In taking nearly 700 photos of the Arcue Building’s demolition, the most important lens John Dobson used wasn’t attached to either of his cameras.
“My son is an architecture student,” said Dobson, an orthopedic surgeon in Springfield. “This is the end of the life cycle of a building and it’s almost emotional to see it.
“To me, it was dramatic,” he said. “I know a lot of people feel that way.”
A serious hobbyist, Dobson has taken 30,000 photos in the past 10 years, enough that “I look at the world as though it’s a framed picture,” he said.
Shooting mostly at night, he found the lighting at the 6 W. High St. demolition site “spectacular.”

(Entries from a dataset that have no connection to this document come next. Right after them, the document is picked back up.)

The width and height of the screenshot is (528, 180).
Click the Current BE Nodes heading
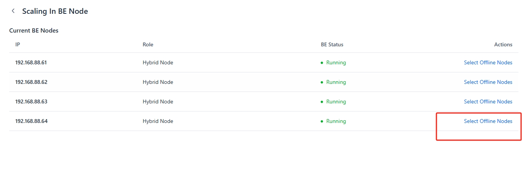(34, 30)
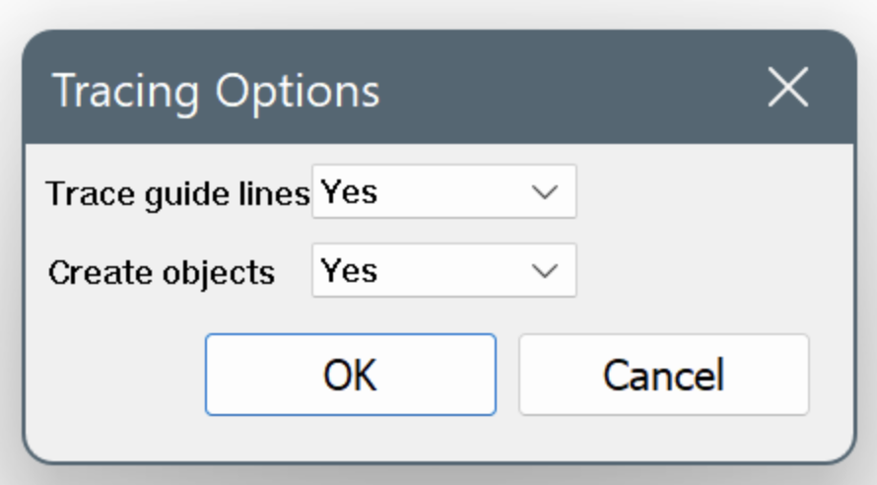The image size is (877, 485).
Task: Select the Yes value in Create objects
Action: tap(350, 271)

Spotlights cast intricate shadows along the folds of the 94-year-old building’s fire escape and elongated the shapes of workers and equipment.
The tower and lighted dial of the nearby Heritage Center clock are regular background features, as are arcs of water, sprayed to keep demolition dust down — dust in which Dobson sensed memories rising.
“My sons took driver’s education out of that building and a lot of people lived their lives in there.”
Some of his most dramatic images are dust-filled and a tad out of focus.
The building is down now, but cleanup of the debris continues.
A few photos were massaged with software and a tripod helped on others. But Dobson used his Canon 7D sparingly, taking the bulk of the images with a point-and-shoot Sony with 16.2 megapixel resolution.
Given that a picture tells 1,000 words and Dobson took 700 pictures, the most surprising part of the project may have been his wife Janet’s ability to sum the collection in just seven words: “Who knew demolition could be so beautiful?”